St Olave Hart Street
The early Livery Companies had strong religious connections. They were often closely associated with their local parish church or religious house and sometimes had their own private chantry chapel, in which the Company prayed for the souls of deceased members.
Chantries were dissolved by King Edward VI, though The Clothworkers' Company was too recent a foundation to have been much affected. The religious dimension, however, continued, with many of the Company’s Trusts being associated with sermons or charitable distributions in churches in London and elsewhere.
Until the 20th century, the parish church of The Clothworkers' Company was St Dunstan-in-the-East, although Company masses were often held at the Chapel of St James in the Wall, Monkwell Street, bequeathed by William Lambe in 1568. St Dunstan’s was destroyed by bombing in 1941 and is now a garden-filled shell.
Parochial reorganisation placed Clothworkers' Hall in the parish of St Olave, Hart Street.
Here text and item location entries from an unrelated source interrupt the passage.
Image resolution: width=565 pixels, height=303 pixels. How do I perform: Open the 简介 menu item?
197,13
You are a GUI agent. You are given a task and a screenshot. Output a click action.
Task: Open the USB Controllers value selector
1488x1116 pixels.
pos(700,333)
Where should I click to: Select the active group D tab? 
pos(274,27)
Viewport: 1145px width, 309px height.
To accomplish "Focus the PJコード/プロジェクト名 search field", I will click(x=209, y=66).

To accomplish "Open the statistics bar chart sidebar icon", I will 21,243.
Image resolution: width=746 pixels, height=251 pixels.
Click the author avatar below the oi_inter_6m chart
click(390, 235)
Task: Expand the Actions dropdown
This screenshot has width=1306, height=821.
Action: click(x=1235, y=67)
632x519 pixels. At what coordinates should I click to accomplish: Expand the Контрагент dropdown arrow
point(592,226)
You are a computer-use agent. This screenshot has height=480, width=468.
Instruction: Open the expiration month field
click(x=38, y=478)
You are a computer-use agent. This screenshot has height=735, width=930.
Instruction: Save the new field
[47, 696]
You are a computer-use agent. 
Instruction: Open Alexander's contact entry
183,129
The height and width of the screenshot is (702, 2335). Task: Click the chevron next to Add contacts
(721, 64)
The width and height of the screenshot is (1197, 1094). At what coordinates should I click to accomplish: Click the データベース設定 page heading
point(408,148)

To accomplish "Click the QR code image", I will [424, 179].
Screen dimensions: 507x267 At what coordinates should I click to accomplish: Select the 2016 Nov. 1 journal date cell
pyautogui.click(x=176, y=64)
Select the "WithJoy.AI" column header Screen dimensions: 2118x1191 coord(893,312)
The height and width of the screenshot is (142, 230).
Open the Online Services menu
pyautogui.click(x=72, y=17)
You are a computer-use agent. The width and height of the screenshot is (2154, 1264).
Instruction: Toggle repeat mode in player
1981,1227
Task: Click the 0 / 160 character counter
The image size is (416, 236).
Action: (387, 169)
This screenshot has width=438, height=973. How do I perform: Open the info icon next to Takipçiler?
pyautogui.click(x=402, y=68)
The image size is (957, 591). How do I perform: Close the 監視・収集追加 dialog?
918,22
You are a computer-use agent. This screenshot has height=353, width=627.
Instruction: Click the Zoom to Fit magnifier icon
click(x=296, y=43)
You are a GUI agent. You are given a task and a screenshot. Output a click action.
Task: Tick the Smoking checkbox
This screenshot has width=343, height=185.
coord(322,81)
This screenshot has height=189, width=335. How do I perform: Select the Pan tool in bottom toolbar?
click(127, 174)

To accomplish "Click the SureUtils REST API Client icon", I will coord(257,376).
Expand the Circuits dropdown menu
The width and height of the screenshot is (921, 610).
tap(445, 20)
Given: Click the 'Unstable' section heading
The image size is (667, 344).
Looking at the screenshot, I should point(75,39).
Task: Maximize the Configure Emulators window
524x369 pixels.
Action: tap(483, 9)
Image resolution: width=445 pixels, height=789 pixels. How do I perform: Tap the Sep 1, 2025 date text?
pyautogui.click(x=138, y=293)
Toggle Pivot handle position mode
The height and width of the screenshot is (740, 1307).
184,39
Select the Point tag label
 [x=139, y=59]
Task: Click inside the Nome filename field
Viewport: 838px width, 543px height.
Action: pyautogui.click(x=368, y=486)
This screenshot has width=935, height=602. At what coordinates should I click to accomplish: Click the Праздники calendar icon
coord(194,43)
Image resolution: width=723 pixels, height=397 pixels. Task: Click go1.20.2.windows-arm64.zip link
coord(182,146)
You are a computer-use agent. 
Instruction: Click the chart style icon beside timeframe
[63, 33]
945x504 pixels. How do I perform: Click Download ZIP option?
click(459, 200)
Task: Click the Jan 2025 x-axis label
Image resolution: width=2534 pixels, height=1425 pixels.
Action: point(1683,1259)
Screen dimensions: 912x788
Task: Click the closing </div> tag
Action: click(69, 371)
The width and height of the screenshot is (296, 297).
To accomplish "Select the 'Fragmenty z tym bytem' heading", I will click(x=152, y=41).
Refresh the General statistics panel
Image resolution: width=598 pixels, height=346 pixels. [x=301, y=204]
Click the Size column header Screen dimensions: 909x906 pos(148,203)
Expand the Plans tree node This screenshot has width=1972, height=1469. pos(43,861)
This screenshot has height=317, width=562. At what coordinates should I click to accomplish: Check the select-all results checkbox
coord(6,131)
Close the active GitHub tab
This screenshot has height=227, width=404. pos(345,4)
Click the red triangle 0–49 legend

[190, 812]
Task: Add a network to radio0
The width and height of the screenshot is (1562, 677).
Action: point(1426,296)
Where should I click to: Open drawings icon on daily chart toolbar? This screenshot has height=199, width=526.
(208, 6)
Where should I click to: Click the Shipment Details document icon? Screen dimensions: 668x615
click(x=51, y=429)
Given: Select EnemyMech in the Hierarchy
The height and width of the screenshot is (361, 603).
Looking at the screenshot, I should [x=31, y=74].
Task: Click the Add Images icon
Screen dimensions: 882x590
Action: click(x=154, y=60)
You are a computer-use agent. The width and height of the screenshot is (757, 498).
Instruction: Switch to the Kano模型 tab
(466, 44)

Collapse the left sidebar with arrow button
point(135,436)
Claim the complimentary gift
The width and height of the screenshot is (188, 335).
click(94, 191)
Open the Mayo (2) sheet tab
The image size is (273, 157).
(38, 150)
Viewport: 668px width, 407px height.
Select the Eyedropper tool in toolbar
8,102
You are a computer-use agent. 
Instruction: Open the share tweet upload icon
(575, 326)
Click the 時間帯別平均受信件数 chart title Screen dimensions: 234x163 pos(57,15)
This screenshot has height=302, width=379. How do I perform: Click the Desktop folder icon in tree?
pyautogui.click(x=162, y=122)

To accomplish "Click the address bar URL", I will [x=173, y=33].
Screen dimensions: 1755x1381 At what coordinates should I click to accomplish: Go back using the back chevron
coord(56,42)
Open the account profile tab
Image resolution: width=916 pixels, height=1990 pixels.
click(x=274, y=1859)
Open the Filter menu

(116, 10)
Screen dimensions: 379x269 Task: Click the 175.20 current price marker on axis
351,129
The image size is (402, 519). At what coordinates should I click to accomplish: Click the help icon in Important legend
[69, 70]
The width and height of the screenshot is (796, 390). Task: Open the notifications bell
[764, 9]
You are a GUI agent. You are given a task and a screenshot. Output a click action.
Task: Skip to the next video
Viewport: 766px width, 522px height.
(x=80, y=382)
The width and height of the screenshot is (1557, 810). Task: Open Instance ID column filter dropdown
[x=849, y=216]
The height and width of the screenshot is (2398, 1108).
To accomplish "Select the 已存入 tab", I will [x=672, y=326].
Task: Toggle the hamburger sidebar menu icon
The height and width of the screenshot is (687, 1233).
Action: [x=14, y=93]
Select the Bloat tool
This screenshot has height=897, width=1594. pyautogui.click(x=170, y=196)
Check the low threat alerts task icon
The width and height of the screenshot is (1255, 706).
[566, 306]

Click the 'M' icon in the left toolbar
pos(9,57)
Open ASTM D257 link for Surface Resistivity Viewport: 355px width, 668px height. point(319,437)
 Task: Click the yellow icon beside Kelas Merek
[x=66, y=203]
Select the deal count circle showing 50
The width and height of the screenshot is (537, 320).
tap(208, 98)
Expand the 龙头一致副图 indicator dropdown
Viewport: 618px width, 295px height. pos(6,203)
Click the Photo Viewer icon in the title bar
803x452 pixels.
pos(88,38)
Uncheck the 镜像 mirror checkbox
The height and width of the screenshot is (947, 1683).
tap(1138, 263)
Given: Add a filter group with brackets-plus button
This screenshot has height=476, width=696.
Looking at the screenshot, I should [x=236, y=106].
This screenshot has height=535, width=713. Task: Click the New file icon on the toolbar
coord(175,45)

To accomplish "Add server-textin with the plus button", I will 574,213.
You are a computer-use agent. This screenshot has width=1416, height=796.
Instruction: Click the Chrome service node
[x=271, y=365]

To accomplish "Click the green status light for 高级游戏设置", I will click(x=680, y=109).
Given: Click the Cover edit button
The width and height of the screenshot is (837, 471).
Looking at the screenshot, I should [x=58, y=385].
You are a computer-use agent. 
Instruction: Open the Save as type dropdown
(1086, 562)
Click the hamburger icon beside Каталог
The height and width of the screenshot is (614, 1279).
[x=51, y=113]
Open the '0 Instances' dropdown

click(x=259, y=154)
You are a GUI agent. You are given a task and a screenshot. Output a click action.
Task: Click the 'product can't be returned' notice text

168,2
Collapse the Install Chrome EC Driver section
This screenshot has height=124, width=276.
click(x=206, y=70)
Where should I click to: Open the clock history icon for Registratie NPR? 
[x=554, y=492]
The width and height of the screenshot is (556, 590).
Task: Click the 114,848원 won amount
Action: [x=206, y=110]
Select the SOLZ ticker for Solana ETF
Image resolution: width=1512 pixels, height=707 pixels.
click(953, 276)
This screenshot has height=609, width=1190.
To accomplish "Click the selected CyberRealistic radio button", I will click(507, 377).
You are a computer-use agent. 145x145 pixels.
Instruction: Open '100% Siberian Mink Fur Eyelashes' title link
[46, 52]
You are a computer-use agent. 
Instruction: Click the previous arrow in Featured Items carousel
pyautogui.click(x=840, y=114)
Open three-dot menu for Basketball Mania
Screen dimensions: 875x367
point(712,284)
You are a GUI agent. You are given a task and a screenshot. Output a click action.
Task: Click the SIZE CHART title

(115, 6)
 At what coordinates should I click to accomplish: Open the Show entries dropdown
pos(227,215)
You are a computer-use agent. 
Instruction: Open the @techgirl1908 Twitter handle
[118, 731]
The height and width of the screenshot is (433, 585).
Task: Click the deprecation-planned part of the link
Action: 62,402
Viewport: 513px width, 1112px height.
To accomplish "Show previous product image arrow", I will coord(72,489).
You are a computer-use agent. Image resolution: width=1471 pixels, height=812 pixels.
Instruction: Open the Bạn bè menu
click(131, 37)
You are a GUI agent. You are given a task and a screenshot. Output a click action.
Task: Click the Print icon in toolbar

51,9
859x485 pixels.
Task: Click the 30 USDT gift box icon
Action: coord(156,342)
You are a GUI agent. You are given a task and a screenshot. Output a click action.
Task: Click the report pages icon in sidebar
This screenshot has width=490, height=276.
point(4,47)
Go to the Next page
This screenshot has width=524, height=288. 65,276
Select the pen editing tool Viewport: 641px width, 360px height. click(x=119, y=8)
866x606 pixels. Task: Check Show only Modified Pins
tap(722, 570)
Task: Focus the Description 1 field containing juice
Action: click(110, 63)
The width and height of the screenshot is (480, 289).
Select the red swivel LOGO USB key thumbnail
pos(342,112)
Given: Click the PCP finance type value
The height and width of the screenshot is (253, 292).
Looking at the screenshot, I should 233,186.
This church was also damaged in the war but was rebuilt in the same form, making it now the smallest of the City's intact medieval churches.
It is particularly appropriate that The Clothworkers' Company should now be associated with St Olave's, whose rector is the Company Chaplain, because it was the parish church of Samuel Pepys, Master 1677-8.
The Company holds two services at St Olave’s each year – the Election Service in June and a Carol Service on St Thomas’ Eve in December, and supports the Church through annual grants towards maintenance of the fabric.